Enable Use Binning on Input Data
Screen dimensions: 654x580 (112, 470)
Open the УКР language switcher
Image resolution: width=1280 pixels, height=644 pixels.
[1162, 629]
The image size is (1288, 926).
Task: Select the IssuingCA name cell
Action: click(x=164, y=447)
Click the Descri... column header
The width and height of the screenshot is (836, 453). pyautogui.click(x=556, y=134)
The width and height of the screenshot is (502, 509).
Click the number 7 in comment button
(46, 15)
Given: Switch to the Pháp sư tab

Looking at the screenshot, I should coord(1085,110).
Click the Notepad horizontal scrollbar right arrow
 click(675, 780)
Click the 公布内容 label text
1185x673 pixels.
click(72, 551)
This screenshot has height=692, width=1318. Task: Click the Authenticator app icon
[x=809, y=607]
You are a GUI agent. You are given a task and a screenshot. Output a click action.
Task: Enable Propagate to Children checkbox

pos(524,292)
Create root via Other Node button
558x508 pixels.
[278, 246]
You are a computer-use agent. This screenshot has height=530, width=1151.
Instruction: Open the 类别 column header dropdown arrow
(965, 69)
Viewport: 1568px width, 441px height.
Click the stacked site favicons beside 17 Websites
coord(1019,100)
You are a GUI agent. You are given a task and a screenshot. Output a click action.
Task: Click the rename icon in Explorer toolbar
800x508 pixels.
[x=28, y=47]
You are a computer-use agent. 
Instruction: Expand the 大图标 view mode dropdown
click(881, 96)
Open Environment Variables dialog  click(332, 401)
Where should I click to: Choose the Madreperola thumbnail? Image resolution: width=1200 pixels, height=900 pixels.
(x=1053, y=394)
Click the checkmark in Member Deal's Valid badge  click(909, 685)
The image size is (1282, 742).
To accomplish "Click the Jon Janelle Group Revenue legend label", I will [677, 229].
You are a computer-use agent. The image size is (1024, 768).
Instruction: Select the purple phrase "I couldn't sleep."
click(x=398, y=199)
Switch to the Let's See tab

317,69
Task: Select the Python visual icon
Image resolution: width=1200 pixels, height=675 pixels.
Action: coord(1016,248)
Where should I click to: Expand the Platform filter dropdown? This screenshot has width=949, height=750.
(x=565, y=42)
============
● EXERCISE REQUIREMENTS
When a line in the entries above holds the word "computer", add it to the count, then state only the count.

● RESULT OF THE TASK
3